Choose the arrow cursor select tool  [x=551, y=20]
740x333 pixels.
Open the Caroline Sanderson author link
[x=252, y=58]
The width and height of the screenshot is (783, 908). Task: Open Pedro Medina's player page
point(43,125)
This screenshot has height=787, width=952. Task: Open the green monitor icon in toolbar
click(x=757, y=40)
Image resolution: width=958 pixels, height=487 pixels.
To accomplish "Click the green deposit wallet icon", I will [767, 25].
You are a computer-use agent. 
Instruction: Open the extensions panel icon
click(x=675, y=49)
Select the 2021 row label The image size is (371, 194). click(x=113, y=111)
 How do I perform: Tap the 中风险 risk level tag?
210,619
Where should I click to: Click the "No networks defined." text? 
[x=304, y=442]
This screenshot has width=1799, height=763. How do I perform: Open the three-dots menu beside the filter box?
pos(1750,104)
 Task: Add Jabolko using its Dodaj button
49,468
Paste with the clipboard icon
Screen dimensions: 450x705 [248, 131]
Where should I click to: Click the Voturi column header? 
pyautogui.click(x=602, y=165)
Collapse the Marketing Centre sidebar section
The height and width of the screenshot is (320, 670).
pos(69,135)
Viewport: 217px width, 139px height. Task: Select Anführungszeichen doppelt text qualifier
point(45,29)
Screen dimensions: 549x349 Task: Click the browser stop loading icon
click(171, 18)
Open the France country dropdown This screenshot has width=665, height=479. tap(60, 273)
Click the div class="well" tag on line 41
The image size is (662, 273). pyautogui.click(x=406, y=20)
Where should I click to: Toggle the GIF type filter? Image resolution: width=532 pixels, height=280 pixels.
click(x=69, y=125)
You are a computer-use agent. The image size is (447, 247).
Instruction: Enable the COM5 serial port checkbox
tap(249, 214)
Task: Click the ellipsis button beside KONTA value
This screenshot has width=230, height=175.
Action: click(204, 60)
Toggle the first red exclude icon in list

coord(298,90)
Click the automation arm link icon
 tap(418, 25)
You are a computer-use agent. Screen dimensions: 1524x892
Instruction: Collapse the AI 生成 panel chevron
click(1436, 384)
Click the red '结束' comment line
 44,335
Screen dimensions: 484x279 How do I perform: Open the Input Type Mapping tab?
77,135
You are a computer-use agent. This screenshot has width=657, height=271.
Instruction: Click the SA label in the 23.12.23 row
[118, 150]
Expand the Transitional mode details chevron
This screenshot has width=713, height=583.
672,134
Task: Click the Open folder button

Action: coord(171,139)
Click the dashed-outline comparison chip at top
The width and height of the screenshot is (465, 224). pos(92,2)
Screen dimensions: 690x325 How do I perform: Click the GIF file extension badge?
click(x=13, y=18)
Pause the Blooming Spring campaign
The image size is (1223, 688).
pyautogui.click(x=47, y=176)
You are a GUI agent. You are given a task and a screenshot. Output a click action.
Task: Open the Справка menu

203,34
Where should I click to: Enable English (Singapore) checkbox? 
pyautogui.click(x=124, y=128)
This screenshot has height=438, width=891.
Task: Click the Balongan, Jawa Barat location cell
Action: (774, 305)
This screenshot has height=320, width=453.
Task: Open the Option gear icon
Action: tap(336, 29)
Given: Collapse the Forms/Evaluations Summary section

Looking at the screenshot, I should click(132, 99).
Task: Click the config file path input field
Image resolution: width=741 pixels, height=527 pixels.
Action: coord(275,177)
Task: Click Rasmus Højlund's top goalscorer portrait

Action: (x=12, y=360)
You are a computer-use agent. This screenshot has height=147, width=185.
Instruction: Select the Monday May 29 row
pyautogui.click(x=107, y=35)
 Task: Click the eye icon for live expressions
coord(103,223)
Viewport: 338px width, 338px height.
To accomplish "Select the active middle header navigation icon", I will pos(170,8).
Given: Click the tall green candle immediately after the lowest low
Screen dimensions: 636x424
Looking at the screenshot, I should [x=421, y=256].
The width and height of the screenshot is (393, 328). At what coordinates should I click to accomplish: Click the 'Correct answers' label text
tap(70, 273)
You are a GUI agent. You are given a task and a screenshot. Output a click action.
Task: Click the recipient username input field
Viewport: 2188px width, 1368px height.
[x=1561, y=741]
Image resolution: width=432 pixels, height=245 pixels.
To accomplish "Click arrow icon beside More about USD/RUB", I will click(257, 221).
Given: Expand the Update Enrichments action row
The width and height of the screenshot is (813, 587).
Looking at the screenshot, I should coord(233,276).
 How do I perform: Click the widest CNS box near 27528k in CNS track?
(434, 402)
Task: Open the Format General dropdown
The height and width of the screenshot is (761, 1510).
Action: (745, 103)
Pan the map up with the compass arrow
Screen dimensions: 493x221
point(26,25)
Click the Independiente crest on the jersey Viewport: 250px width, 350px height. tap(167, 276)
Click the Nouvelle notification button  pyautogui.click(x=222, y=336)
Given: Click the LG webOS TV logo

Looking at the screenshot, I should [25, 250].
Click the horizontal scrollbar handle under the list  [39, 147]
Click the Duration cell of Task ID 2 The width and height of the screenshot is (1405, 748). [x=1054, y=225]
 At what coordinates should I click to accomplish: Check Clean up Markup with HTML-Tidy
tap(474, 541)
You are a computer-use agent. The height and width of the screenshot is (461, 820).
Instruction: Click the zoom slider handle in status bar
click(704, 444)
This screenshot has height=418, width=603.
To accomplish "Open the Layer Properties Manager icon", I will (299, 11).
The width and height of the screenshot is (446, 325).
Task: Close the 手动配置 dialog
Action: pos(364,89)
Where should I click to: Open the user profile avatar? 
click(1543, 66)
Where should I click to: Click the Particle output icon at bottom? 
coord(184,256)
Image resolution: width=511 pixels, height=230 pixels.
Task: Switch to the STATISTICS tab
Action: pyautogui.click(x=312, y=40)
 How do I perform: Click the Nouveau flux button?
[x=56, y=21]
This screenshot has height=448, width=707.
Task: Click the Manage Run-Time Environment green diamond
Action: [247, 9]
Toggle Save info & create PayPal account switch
----
Could you retype all of the entries, leaving every character unchanged?

> RESPONSE:
Choose the arrow cursor select tool  [x=551, y=20]
740x333 pixels.
Open the Caroline Sanderson author link
[x=252, y=58]
The width and height of the screenshot is (783, 908). Task: Open Pedro Medina's player page
point(43,125)
This screenshot has height=787, width=952. Task: Open the green monitor icon in toolbar
click(x=757, y=40)
Image resolution: width=958 pixels, height=487 pixels.
To accomplish "Click the green deposit wallet icon", I will [767, 25].
You are a computer-use agent. 
Instruction: Open the extensions panel icon
click(x=675, y=49)
Select the 2021 row label The image size is (371, 194). click(x=113, y=111)
 How do I perform: Tap the 中风险 risk level tag?
210,619
Where should I click to: Click the "No networks defined." text? 
[x=304, y=442]
This screenshot has width=1799, height=763. How do I perform: Open the three-dots menu beside the filter box?
pos(1750,104)
 Task: Add Jabolko using its Dodaj button
49,468
Paste with the clipboard icon
Screen dimensions: 450x705 [248, 131]
Where should I click to: Click the Voturi column header? 
pyautogui.click(x=602, y=165)
Collapse the Marketing Centre sidebar section
The height and width of the screenshot is (320, 670).
pos(69,135)
Viewport: 217px width, 139px height. Task: Select Anführungszeichen doppelt text qualifier
point(45,29)
Screen dimensions: 549x349 Task: Click the browser stop loading icon
click(171, 18)
Open the France country dropdown This screenshot has width=665, height=479. tap(60, 273)
Click the div class="well" tag on line 41
The image size is (662, 273). pyautogui.click(x=406, y=20)
Where should I click to: Toggle the GIF type filter? Image resolution: width=532 pixels, height=280 pixels.
click(x=69, y=125)
You are a computer-use agent. The image size is (447, 247).
Instruction: Enable the COM5 serial port checkbox
tap(249, 214)
Task: Click the ellipsis button beside KONTA value
This screenshot has width=230, height=175.
Action: click(204, 60)
Toggle the first red exclude icon in list

coord(298,90)
Click the automation arm link icon
 tap(418, 25)
You are a computer-use agent. Screen dimensions: 1524x892
Instruction: Collapse the AI 生成 panel chevron
click(1436, 384)
Click the red '结束' comment line
 44,335
Screen dimensions: 484x279 How do I perform: Open the Input Type Mapping tab?
77,135
You are a computer-use agent. This screenshot has width=657, height=271.
Instruction: Click the SA label in the 23.12.23 row
[118, 150]
Expand the Transitional mode details chevron
This screenshot has width=713, height=583.
672,134
Task: Click the Open folder button

Action: coord(171,139)
Click the dashed-outline comparison chip at top
The width and height of the screenshot is (465, 224). pos(92,2)
Screen dimensions: 690x325 How do I perform: Click the GIF file extension badge?
click(x=13, y=18)
Pause the Blooming Spring campaign
The image size is (1223, 688).
pyautogui.click(x=47, y=176)
You are a GUI agent. You are given a task and a screenshot. Output a click action.
Task: Open the Справка menu

203,34
Where should I click to: Enable English (Singapore) checkbox? 
pyautogui.click(x=124, y=128)
This screenshot has height=438, width=891.
Task: Click the Balongan, Jawa Barat location cell
Action: (774, 305)
This screenshot has height=320, width=453.
Task: Open the Option gear icon
Action: tap(336, 29)
Given: Collapse the Forms/Evaluations Summary section

Looking at the screenshot, I should click(132, 99).
Task: Click the config file path input field
Image resolution: width=741 pixels, height=527 pixels.
Action: coord(275,177)
Task: Click Rasmus Højlund's top goalscorer portrait

Action: (x=12, y=360)
You are a computer-use agent. This screenshot has height=147, width=185.
Instruction: Select the Monday May 29 row
pyautogui.click(x=107, y=35)
 Task: Click the eye icon for live expressions
coord(103,223)
Viewport: 338px width, 338px height.
To accomplish "Select the active middle header navigation icon", I will pos(170,8).
Given: Click the tall green candle immediately after the lowest low
Screen dimensions: 636x424
Looking at the screenshot, I should [x=421, y=256].
The width and height of the screenshot is (393, 328). At what coordinates should I click to accomplish: Click the 'Correct answers' label text
tap(70, 273)
You are a GUI agent. You are given a task and a screenshot. Output a click action.
Task: Click the recipient username input field
Viewport: 2188px width, 1368px height.
[x=1561, y=741]
Image resolution: width=432 pixels, height=245 pixels.
To accomplish "Click arrow icon beside More about USD/RUB", I will click(257, 221).
Given: Expand the Update Enrichments action row
The width and height of the screenshot is (813, 587).
Looking at the screenshot, I should coord(233,276).
 How do I perform: Click the widest CNS box near 27528k in CNS track?
(434, 402)
Task: Open the Format General dropdown
The height and width of the screenshot is (761, 1510).
Action: (745, 103)
Pan the map up with the compass arrow
Screen dimensions: 493x221
point(26,25)
Click the Independiente crest on the jersey Viewport: 250px width, 350px height. tap(167, 276)
Click the Nouvelle notification button  pyautogui.click(x=222, y=336)
Given: Click the LG webOS TV logo

Looking at the screenshot, I should [25, 250].
Click the horizontal scrollbar handle under the list  [39, 147]
Click the Duration cell of Task ID 2 The width and height of the screenshot is (1405, 748). [x=1054, y=225]
 At what coordinates should I click to accomplish: Check Clean up Markup with HTML-Tidy
tap(474, 541)
You are a computer-use agent. The height and width of the screenshot is (461, 820).
Instruction: Click the zoom slider handle in status bar
click(704, 444)
This screenshot has height=418, width=603.
To accomplish "Open the Layer Properties Manager icon", I will (299, 11).
The width and height of the screenshot is (446, 325).
Task: Close the 手动配置 dialog
Action: pos(364,89)
Where should I click to: Open the user profile avatar? 
click(1543, 66)
Where should I click to: Click the Particle output icon at bottom? 
coord(184,256)
Image resolution: width=511 pixels, height=230 pixels.
Task: Switch to the STATISTICS tab
Action: pyautogui.click(x=312, y=40)
 How do I perform: Click the Nouveau flux button?
[x=56, y=21]
This screenshot has height=448, width=707.
Task: Click the Manage Run-Time Environment green diamond
Action: [247, 9]
Toggle Save info & create PayPal account switch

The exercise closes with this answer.